Copy every line of the records below word for word, leaving out the pictures.

[Start of GIVEN DATA]

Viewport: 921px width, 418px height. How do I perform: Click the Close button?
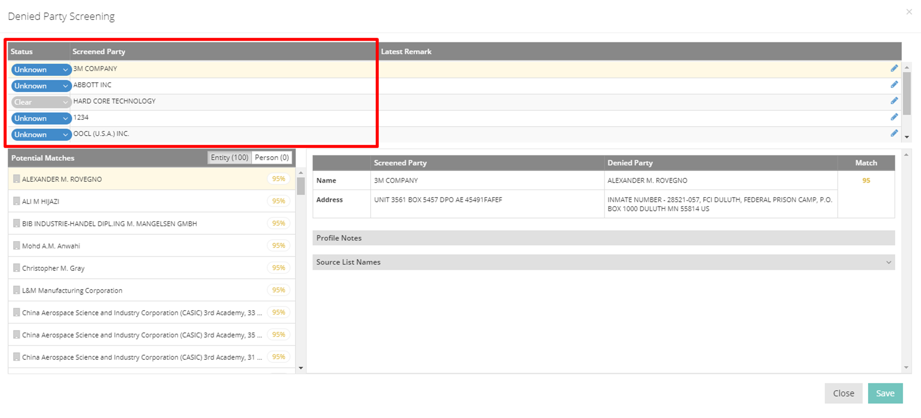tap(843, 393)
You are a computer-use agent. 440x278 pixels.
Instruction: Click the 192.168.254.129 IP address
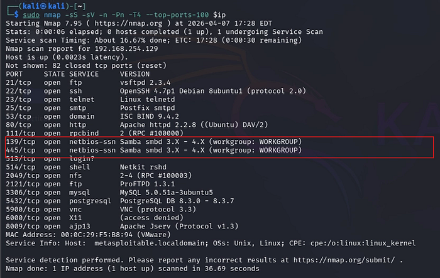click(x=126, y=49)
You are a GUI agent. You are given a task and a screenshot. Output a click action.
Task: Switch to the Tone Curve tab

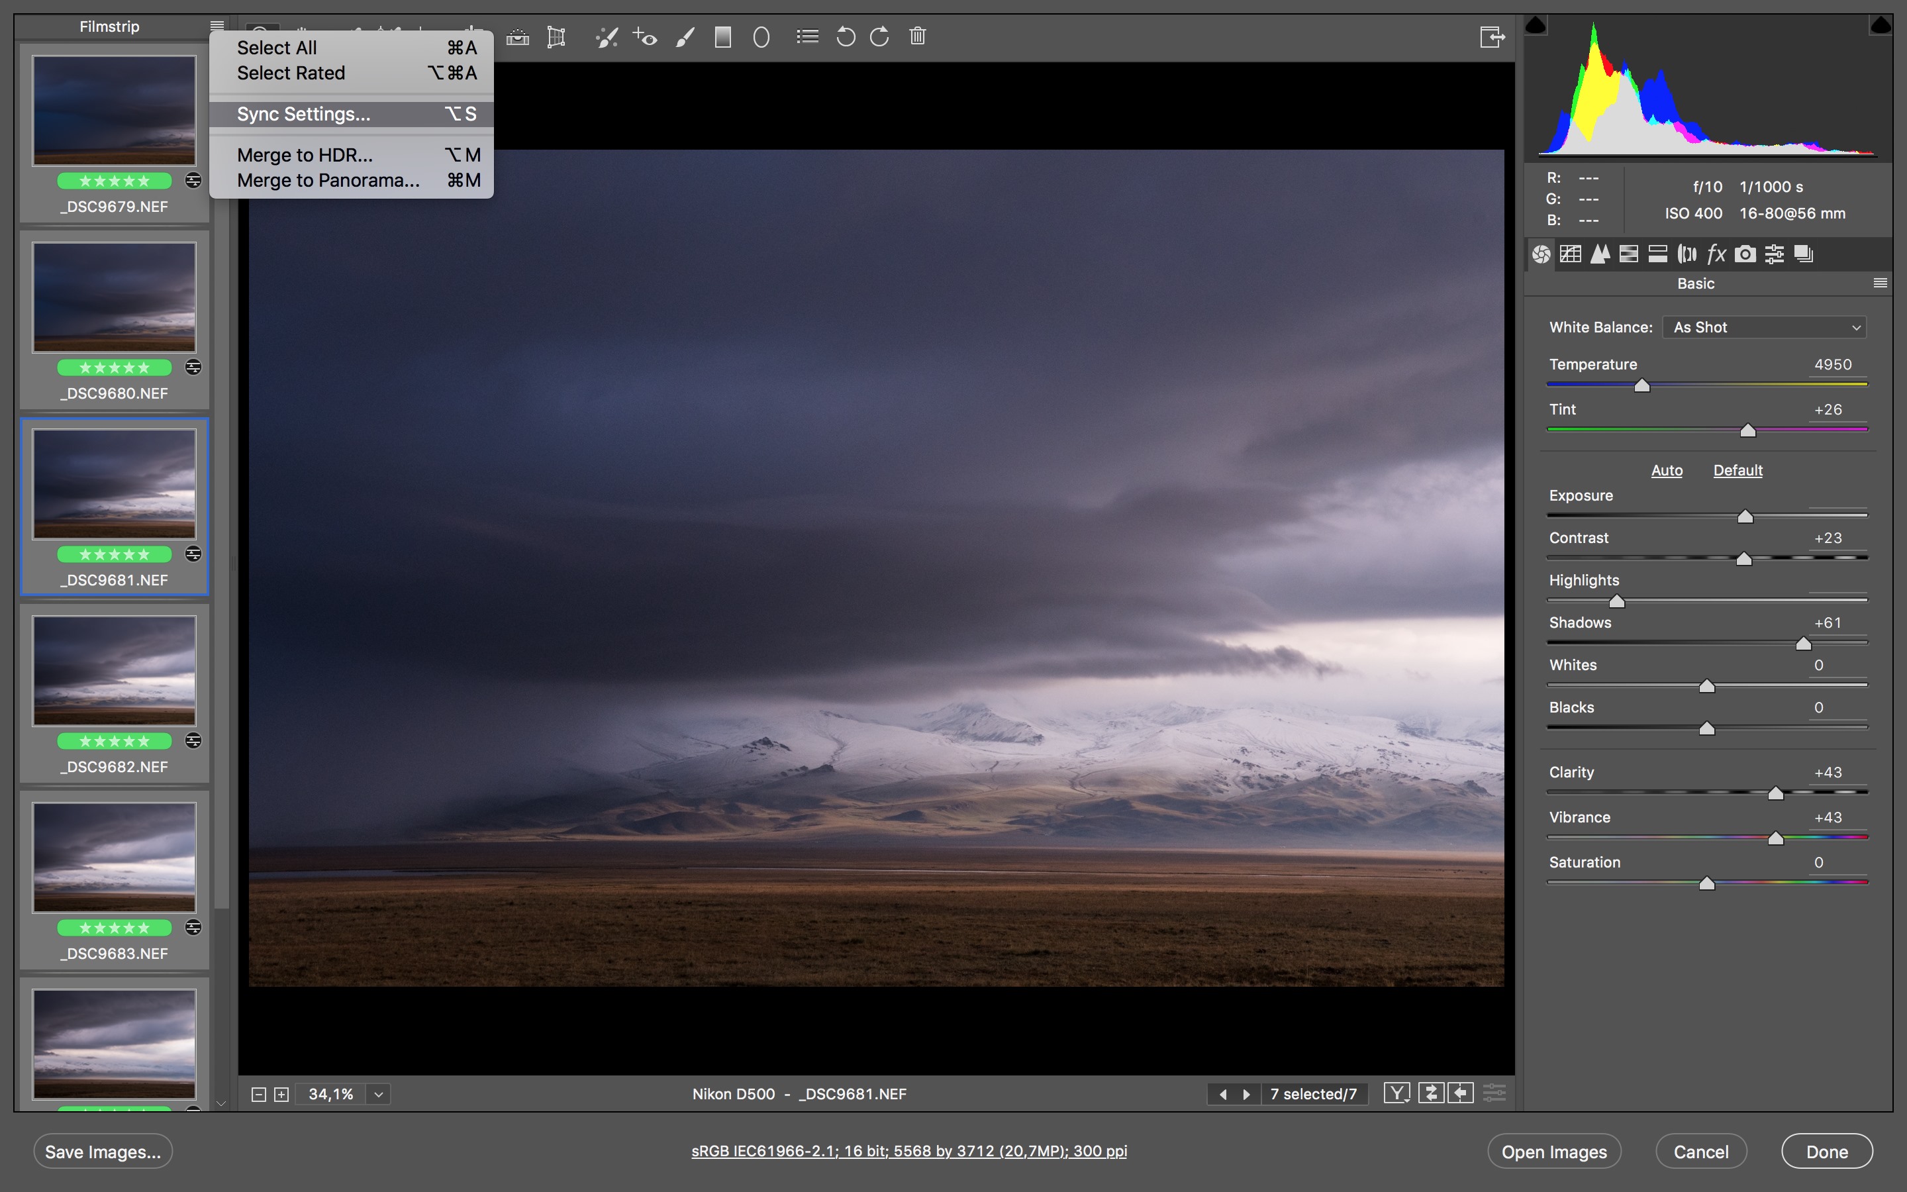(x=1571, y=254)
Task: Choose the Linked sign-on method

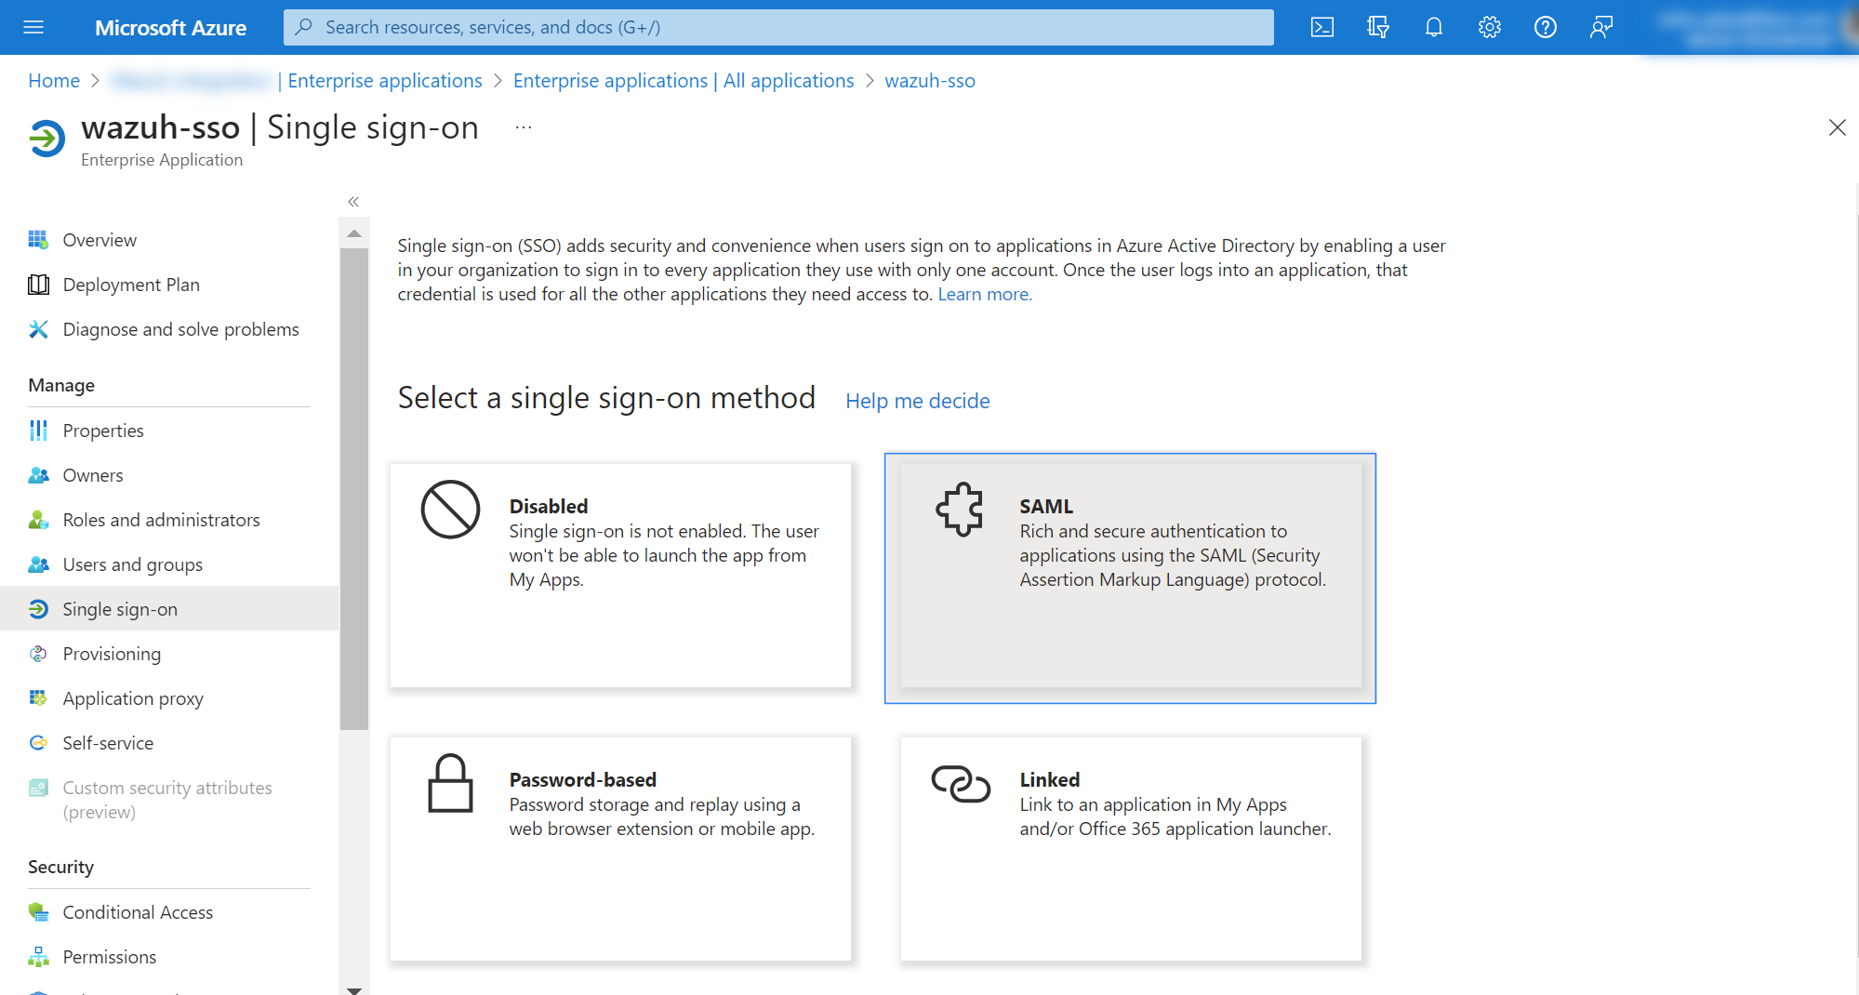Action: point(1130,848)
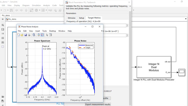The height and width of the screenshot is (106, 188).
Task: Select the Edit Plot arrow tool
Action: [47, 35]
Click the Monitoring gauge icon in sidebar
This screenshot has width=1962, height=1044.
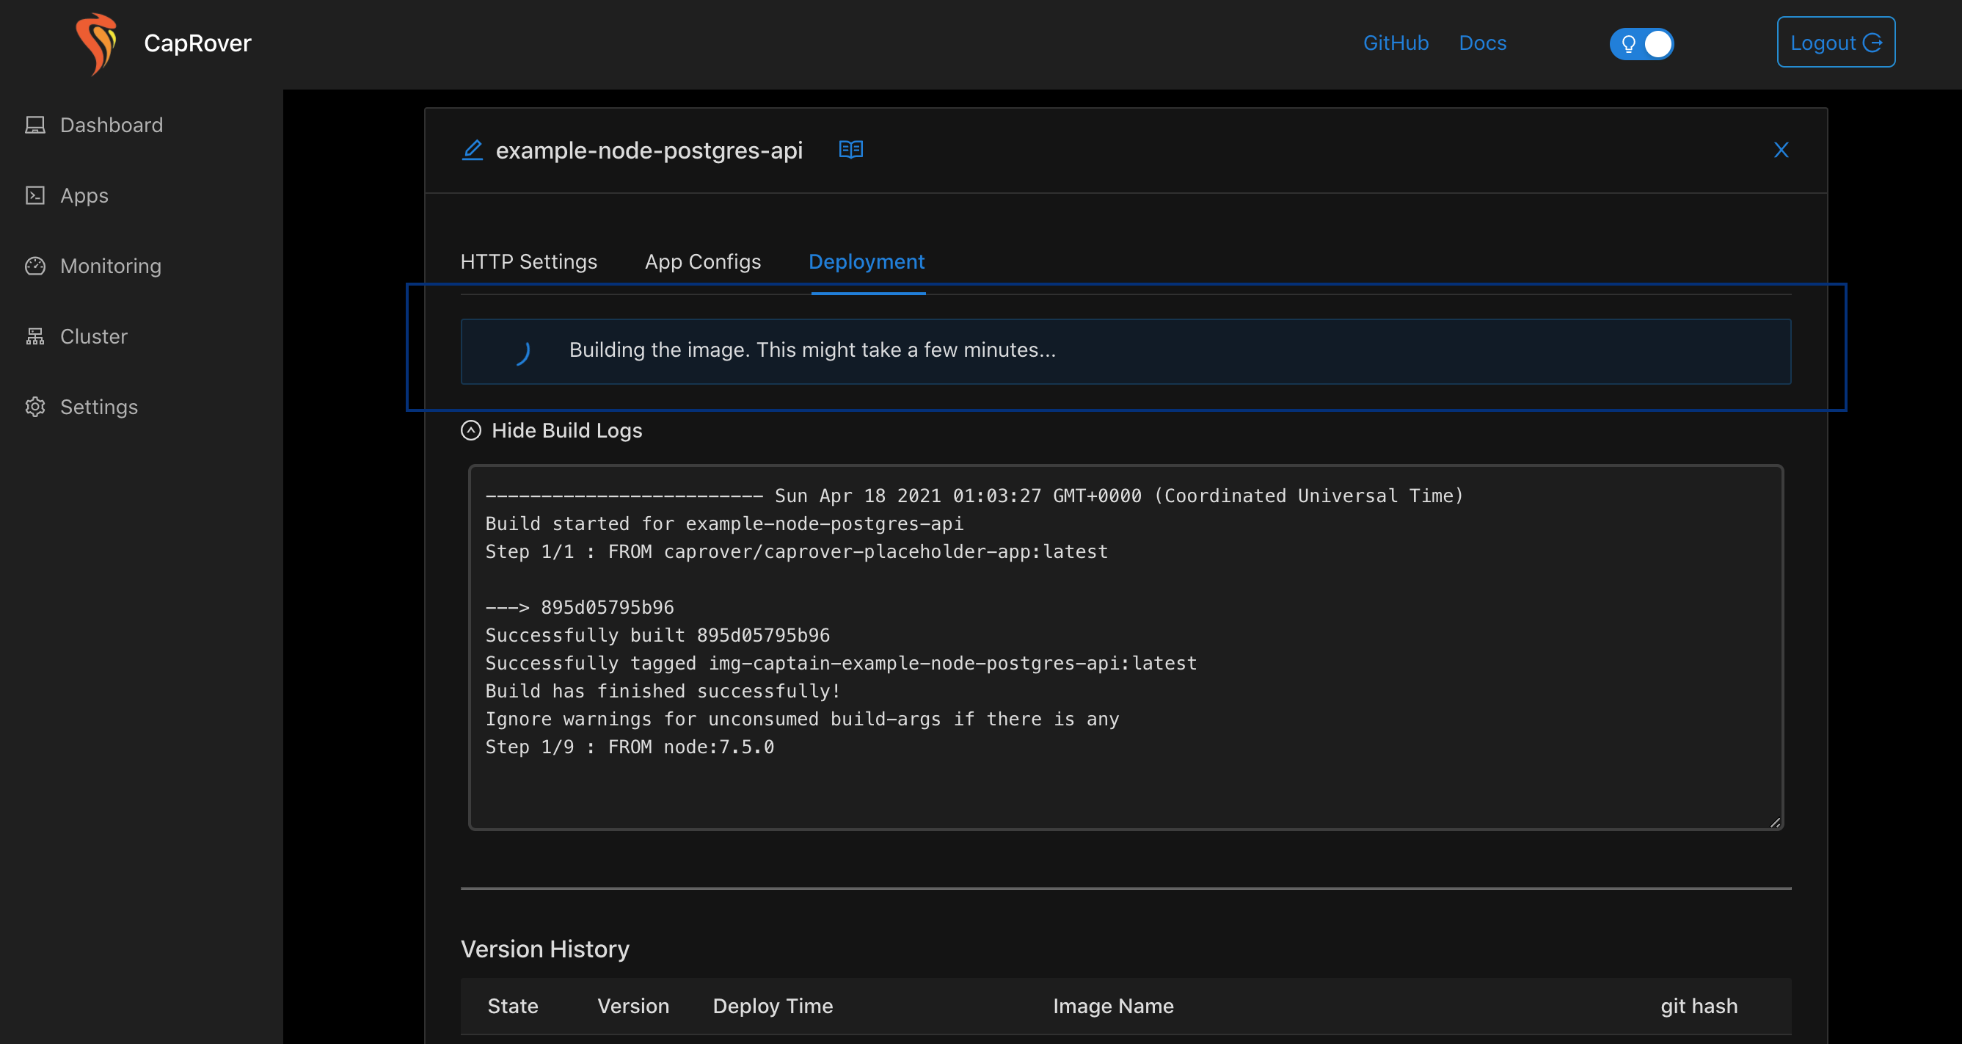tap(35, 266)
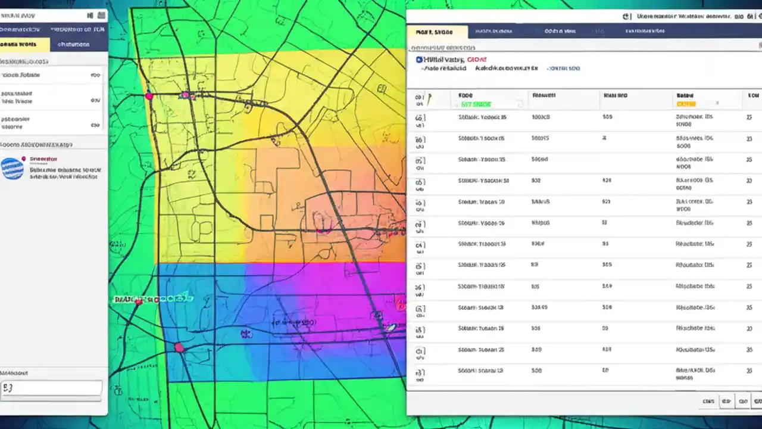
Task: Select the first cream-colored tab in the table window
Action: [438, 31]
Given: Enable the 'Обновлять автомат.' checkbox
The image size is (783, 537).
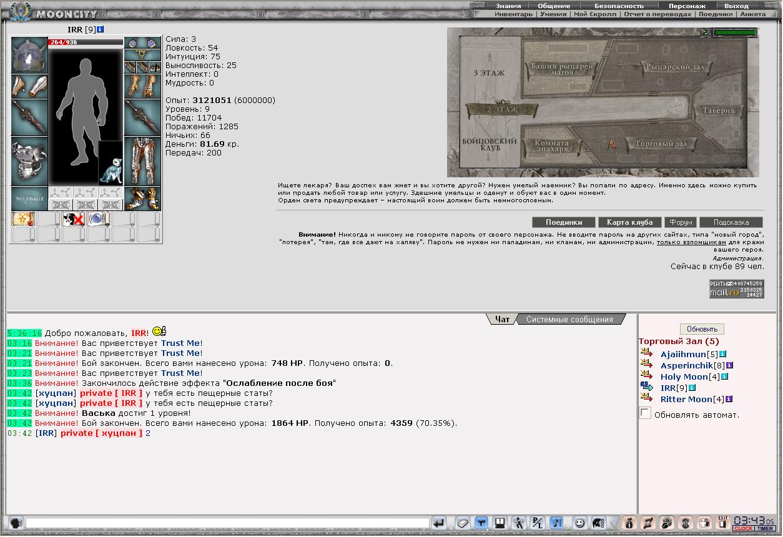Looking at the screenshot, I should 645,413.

[End of GIVEN DATA]

• **WRITTEN ANSWER**
Viewport: 921px width, 418px height. How do I perform: Click the Close button?
tap(843, 393)
You are a computer-use agent. 440x278 pixels.
Instruction: Click the 192.168.254.129 IP address
click(x=126, y=49)
You are a GUI agent. You are given a task and a screenshot. Output a click action.
Task: Switch to the Tone Curve tab

(x=1571, y=254)
Task: Choose the Linked sign-on method

Action: point(1130,848)
The height and width of the screenshot is (106, 188).
Task: Select the Edit Plot arrow tool
Action: [47, 35]
Click the Monitoring gauge icon in sidebar
This screenshot has width=1962, height=1044.
tap(35, 266)
Task: Select the first cream-colored tab in the table window
Action: [438, 31]
Given: Enable the 'Обновлять автомат.' checkbox
The image size is (783, 537).
Looking at the screenshot, I should 645,413.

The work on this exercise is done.